Andrew Bolt: Albanese is again treating voters like idiots
Anthony Albanese has again treated voters like idiots, saying his promise to cut your taxes “has not changed”.
Andrew Bolt
Don't miss out on the headlines from Andrew Bolt. Followed categories will be added to My News.
Anthony Albanese on Sunday again treated voters like idiots, saying his promise to cut your taxes “has not changed”.
Except the Prime Minister saying his mind “had not changed” is like saying the green traffic light “has not changed”. Yet.
In truth, Albanese never wanted these Morrison government tax cuts – due in 2024 – and promised them as recently as last May only because he feared he’d lose the election if he didn’t.
Don’t believe the Labor mates now claiming these tax cuts are a luxury we can’t afford, with Treasurer Jim Chalmers groaning that sudden “global economic headwinds” change things.
Get off it.
The world is in much the same or predictable strife it was in May.
The biggest thing that’s changed is Chalmers finding the Morrison government left him with $50bn he hadn’t expected.
Albanese thrashed around on Sunday for another get-out-of-promise card, saying interest rates were rising around the world to stop inflation and “fiscal policy should work in concert with that”.
No to pumping more money into the economy.
Pathetic for two reasons.
First, rates are being raised to fight inflation NOW.
These stage three tax cuts – the first two stages, for poorer Australians, have already been paid – aren’t due for two years. We may need them then.
Second, “fiscal policy” is not just about taxes, and Albanese could crack down on inflation NOW by cutting the $8bn extra spending Labor promised.
But hear former Reserve Bank governor Bernie Fraser, close to Labor, say we can’t afford the tax cuts because Labor has “commendable” programs that are “extremely expensive”.
Commendable?
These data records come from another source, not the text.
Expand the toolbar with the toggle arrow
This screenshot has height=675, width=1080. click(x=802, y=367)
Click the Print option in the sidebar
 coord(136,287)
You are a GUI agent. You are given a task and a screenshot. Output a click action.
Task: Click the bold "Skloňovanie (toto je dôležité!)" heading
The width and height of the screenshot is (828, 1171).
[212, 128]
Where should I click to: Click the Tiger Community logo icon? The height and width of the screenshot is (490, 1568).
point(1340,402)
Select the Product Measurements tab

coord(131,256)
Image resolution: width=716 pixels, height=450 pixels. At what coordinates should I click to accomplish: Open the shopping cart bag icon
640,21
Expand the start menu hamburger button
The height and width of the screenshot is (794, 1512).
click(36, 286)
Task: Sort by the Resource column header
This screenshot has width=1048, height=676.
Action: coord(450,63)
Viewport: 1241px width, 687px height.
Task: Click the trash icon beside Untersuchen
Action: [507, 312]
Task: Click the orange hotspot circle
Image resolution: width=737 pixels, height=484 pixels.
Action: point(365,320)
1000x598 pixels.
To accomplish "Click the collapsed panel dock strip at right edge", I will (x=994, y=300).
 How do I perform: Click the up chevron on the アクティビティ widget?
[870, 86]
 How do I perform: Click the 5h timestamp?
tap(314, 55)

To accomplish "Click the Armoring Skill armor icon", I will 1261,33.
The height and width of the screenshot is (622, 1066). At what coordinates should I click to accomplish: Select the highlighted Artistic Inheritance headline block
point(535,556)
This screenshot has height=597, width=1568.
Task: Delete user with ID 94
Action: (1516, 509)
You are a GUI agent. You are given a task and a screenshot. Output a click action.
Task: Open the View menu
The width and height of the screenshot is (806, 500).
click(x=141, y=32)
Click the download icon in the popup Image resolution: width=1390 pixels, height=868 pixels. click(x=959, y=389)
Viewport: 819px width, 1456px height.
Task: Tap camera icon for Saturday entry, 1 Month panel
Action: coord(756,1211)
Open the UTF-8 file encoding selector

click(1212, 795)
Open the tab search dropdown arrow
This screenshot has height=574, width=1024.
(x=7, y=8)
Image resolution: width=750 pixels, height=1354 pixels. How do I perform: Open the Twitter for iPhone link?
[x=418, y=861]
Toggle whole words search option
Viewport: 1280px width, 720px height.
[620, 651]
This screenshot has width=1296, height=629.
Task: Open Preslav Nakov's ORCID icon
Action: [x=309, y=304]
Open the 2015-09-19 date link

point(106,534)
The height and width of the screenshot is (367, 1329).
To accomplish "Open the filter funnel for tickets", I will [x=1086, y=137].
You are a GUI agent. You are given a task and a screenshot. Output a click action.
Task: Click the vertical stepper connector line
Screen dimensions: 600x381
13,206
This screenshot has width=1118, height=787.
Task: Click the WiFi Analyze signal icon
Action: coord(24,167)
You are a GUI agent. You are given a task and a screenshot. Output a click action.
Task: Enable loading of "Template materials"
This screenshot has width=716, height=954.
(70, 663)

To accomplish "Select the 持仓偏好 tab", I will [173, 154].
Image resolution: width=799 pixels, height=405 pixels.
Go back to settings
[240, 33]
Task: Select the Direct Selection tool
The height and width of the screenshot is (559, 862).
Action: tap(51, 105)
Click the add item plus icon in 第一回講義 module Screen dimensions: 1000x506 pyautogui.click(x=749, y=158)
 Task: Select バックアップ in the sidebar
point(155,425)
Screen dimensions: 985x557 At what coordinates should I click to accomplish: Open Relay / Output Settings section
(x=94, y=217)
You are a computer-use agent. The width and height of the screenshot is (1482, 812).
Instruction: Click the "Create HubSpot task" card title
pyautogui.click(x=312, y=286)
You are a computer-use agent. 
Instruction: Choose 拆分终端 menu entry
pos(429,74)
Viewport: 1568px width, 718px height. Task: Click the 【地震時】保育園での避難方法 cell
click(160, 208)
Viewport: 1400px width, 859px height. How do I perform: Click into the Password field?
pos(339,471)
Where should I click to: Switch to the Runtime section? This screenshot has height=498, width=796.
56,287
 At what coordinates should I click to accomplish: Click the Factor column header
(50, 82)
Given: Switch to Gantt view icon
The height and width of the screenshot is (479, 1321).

Like the tens of billions this government will waste on green energy that will just increase power prices without changing the world’s climate?
Then Rod Sims, former head of the Australian Competition and Consumer Commission, insisted Australians be “less knee-jerk” about tax increases for government stuff.
Actually, we should be less “knee-jerk” about saying yes-yes-yes to all the government handouts without bothering to ask who’ll pay.
Another friend of Labor, ABC political editor Laura Tingle, moaned: “With the budget forecast to remain in deficit for the next four years, those tax cuts are effectively unfunded.”
Knock knock, Laura.
With a budget more than $30bn in deficit, your own ABC is “effectively unfunded”, too. Shouldn’t we scrap the $1bn a year we give it?
Bottom line: Labor just doesn’t want to cut its spending. In that respect, the world hasn’t changed.